AI Act: What changes on 2 August 2026 for GPAI models
The obligations for general-purpose AI model providers have applied since 2025. On 2 August 2026 the Commission's fine provision takes effect. Here is the distinction and a practical timeline.
2 August 2026 is an important date for general-purpose AI models, or GPAI models. It is worth being precise about what happens that day, however: it does not create a new set of duties for their providers. The substantive duties in the AI Act's GPAI chapter have applied since 2 August 2025. What ceases to be an exception on 2 August 2026 is Article 101, which allows the Commission to fine providers of those models.
That distinction matters for a Spanish company that develops models, places them on the EU market, or integrates them into products. It prevents a change in sanctioning capacity from being mistaken for a new duty, and it focuses compliance work on the company's actual position in the value chain.
The timetable: 2025, 2026 and 2027
Regulation (EU) 2024/1689, the AI Act, sets 2 August 2026 as its general application date. Article 113 nevertheless brought forward Chapter V, which covers GPAI models, to 2 August 2025, expressly excepting Article 101. The provider duties for GPAI models placed on the Union market therefore already apply to models placed there from that earlier date.
Article 101 applies on 2 August 2026. It allows the Commission to fine providers for infringing relevant provisions, failing to comply with certain requests for information or documents, failing to comply with requested measures, or failing to provide access for an evaluation. The ceiling is 3% of total worldwide annual turnover in the preceding financial year or EUR15 million, whichever is higher. The Commission describes this stage as full enforcement of compliance, including fines.
There is a third milestone. Providers of GPAI models placed on the market before 2 August 2025 must take the necessary steps to comply by 2 August 2027. That is not an open-ended exemption; it is a transitional deadline for models that were already available.

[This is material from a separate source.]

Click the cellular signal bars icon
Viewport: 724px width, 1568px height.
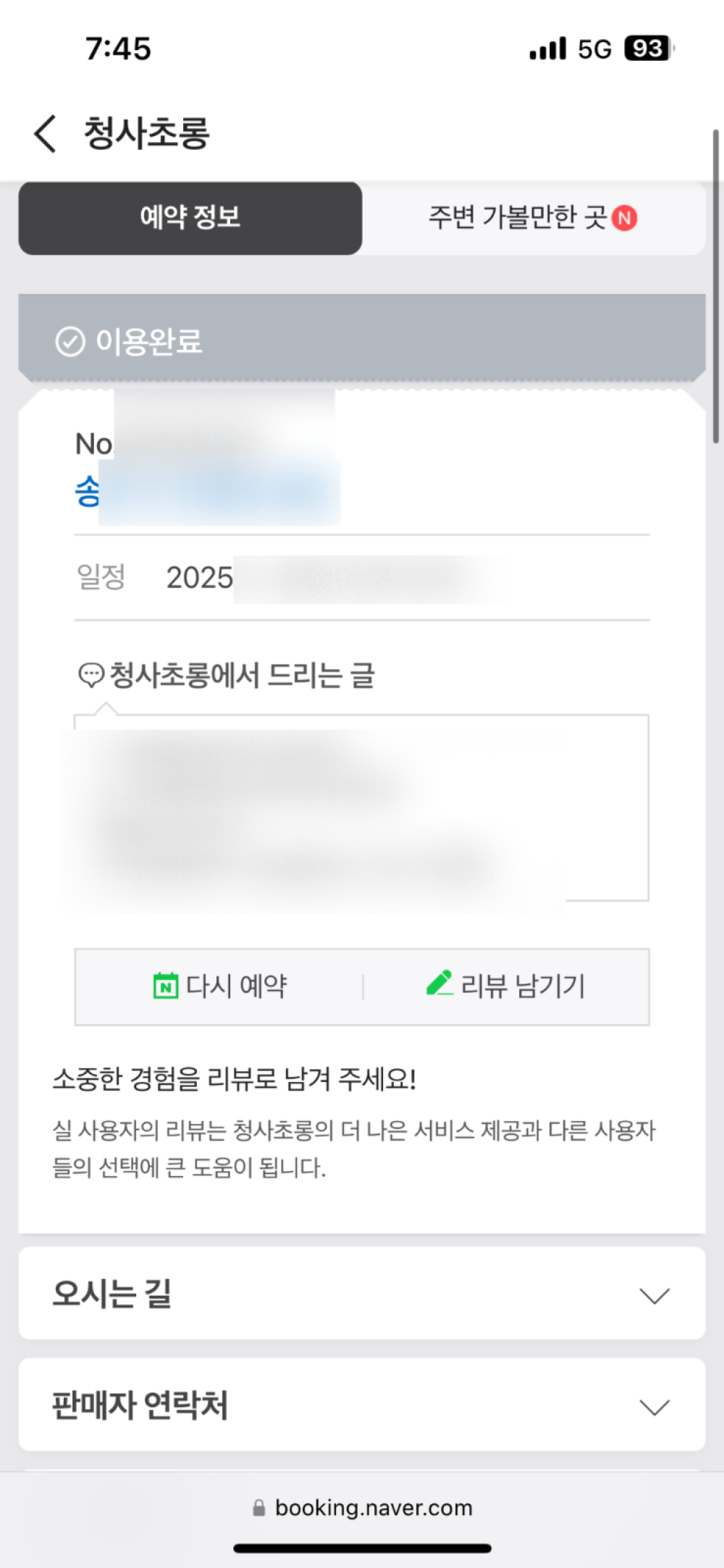pos(547,49)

What a GPAI model provider must do
Article 53 sets out four core duties. A provider must draw up and keep technical documentation for the model up to date, including training, testing and evaluation information, and supply it to the AI Office or national authorities when requested. It must also give documentation and information to companies integrating the model into AI systems, so they can understand the model's capabilities and limits and meet their own duties.
It must also have a policy to comply with EU copyright and related-rights law, including identifying and respecting rights reservations. Finally, it must publish a sufficiently detailed summary of the content used to train the model, following the AI Office template. This does not mean unlimited disclosure of trade secrets: the Regulation combines those requirements with protection for intellectual property and confidential business information.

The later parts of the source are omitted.